Using Docker with Github Actions
Overview
Teaching: 30 min
Exercises: 0 minQuestions
How do I use Docker from Github Actions?
Objectives
Generate Github.io pages using Pandoc
Raise awareness of how Docker can be used in cloud services
This lesson can be taught as a replacement of the episode “Containers on the Cloud”. Participants should have experience working with
git
and Github.
Docker has become an industry standard in providing run-time environments to cloud services. This lesson shows how you can use Docker images inside Github Actions. Our specific example will show a neat way to build a simple website that goes with any project you might have going.
Github Actions
Github Actions are a means of automating repetitive task in maintaining software projects:
- Testing if your software works correctly (Continuous Integration)
- Building components for distribution to your users (Continuous Deployment)
- Building documentation
These are tasks that you could do on your own computer, but consider the following cases:
- Your software works on your computer, but you forgot to mention this one crucial package for correct operation.
- Your software used to work, but since the last update something broke.
- Someone else contributed to your package but didn’t run the same version of the document converter: the documentation looks different now.
These are just some of the bad things that may happen. To address these issues, it is often desirable to have a consistent, controlled environment in which to run these tasks, collectively known as CI/CD. Github can perform these actions for you inside Docker containers. If your project is open source, this service is entirely free of charge. Competing platforms have similar services for which the syntax may vary slightly, but they are all grounded in the use of some form of containers (Docker or otherwise). We will demonstrate the use of a Docker container in deploying a small website presenting a Github project.
Building Github.io pages with Pandoc
Suppose you have a Github project with a README and would like to turn it into HTML for a Github.io page. A common problem in documenting and testing software is to keep relevant content in a single location. In a Github project this location is the README, however it will look a lot more professional if you also have a custom website where people can find downloads, documentation etc. This website could become part of a larger portfolio of all your projects on Github.
It would be nice if such a page was updated automatically every time you update other parts of the project.
A fabulous tool for building web content from Markdown files is Pandoc. You could call it the swiss army knife of document conversion: it is very, very versatile. In this instance we will only use its most basic operation. (If you are familiar with RMarkdown: Pandoc is what powers RMarkdown).
Why Pandoc?
There are other engines that can do this for you, but here are some features that win some people over:
- Supports citations (from BibTeX or CSL database)
- Rendered equations (using MathJax, optionally numbered)
- Code highlighting
- Highly customizable
We take you through the process of creating a project on Github from scratch and
convert the README to HTML and upload it to a separate gh-pages
branch. First let’s take a look at
what the end product will look like. We have a project (example
here) with a main
branch that includes a README.
We can use Pandoc to turn this README into a simple static website.
If we switch to gh-pages
branch in Github we can see where this page is hosted.
Only a index.html
and .nojekyll
(that prevents Github from creating a Jekyll page). So how do we
set this up?

◇ ◇ ◇ ◇ ◇ ◇ ◇

■ GOAL: Summarize the lesson on using Docker with Github Actions in two sentences. These items were taken from a separate source.

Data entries
◇ ◇ ◇ ◇ ◇ ◇ ◇

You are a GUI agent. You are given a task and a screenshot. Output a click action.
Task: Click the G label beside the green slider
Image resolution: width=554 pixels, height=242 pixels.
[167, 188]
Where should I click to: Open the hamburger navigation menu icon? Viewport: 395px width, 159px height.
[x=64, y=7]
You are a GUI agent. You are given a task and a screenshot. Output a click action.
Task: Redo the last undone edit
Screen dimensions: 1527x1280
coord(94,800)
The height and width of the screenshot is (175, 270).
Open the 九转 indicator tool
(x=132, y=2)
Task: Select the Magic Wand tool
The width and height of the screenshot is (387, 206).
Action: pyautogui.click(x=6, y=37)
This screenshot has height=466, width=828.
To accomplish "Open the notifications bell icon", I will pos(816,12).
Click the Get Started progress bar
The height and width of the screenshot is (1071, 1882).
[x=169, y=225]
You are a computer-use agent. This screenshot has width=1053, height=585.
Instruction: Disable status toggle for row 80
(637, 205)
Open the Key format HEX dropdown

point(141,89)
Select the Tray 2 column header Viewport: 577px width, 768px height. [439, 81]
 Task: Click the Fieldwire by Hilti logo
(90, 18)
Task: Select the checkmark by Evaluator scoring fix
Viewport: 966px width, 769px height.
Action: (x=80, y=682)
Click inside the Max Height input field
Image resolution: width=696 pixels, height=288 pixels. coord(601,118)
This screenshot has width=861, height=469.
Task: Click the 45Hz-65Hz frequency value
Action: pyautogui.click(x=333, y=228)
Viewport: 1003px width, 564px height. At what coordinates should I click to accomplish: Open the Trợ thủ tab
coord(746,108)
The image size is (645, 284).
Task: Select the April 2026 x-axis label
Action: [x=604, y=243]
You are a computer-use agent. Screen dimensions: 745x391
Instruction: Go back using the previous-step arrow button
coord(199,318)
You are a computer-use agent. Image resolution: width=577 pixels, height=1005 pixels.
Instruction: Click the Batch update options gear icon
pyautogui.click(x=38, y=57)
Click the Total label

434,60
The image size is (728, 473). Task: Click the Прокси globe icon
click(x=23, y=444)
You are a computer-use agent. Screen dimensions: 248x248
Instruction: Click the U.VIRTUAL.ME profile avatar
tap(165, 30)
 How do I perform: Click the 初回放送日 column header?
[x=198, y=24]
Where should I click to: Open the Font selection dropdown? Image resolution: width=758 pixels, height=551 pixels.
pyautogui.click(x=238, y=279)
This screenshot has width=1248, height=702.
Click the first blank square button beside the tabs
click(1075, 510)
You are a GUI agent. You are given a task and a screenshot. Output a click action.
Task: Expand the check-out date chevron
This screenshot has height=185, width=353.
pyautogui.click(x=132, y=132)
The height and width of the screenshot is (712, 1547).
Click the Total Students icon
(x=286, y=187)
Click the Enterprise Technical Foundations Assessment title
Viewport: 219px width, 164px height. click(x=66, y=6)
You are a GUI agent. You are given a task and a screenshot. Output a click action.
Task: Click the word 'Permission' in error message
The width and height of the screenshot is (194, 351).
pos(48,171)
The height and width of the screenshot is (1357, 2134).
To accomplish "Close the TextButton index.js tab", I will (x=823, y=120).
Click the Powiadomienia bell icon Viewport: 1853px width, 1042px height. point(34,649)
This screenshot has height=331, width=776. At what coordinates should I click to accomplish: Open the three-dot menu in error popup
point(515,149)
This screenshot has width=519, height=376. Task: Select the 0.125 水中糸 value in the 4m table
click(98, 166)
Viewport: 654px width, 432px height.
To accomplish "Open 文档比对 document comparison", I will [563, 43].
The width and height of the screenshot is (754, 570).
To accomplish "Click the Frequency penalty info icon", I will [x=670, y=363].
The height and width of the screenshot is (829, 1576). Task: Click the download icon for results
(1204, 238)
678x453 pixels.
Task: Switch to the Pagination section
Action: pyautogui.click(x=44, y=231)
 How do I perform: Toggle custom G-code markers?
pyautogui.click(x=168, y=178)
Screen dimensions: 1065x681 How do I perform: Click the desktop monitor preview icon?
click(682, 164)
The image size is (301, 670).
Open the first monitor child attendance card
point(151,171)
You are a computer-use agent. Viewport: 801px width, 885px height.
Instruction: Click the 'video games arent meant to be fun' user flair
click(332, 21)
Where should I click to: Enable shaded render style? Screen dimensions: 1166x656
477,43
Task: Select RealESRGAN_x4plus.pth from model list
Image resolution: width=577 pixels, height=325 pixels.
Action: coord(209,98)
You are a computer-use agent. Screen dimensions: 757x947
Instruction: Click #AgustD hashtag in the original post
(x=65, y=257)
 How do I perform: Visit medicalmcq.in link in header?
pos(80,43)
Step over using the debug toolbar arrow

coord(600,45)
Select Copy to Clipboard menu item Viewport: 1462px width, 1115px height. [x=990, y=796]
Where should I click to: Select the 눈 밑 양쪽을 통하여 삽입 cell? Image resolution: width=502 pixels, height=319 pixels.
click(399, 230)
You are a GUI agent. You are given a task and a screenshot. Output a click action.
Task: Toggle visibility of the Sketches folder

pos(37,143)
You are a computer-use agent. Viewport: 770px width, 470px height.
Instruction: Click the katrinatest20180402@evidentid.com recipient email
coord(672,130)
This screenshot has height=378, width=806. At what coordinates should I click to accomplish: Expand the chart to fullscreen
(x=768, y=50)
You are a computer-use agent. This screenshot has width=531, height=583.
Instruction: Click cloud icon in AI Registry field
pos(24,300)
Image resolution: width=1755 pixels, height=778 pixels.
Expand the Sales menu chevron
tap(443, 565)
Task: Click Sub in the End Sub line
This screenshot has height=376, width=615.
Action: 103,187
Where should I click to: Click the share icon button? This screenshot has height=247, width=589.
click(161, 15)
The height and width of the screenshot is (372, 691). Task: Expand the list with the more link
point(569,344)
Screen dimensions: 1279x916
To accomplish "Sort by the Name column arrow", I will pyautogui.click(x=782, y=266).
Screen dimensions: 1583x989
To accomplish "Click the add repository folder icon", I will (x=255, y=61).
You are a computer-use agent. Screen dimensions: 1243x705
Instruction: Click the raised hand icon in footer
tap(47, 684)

◇ ◇ ◇ ◇ ◇ ◇ ◇

■ WRITTEN SOLUTION: The lesson shows how Docker images can be used inside Github Actions, which automate repetitive tasks such as testing software, building components for distribution, and building documentation in a consistent, controlled environment. Its example uses Pandoc to convert a project's README to HTML and upload it to a separate gh-pages branch as a simple static website.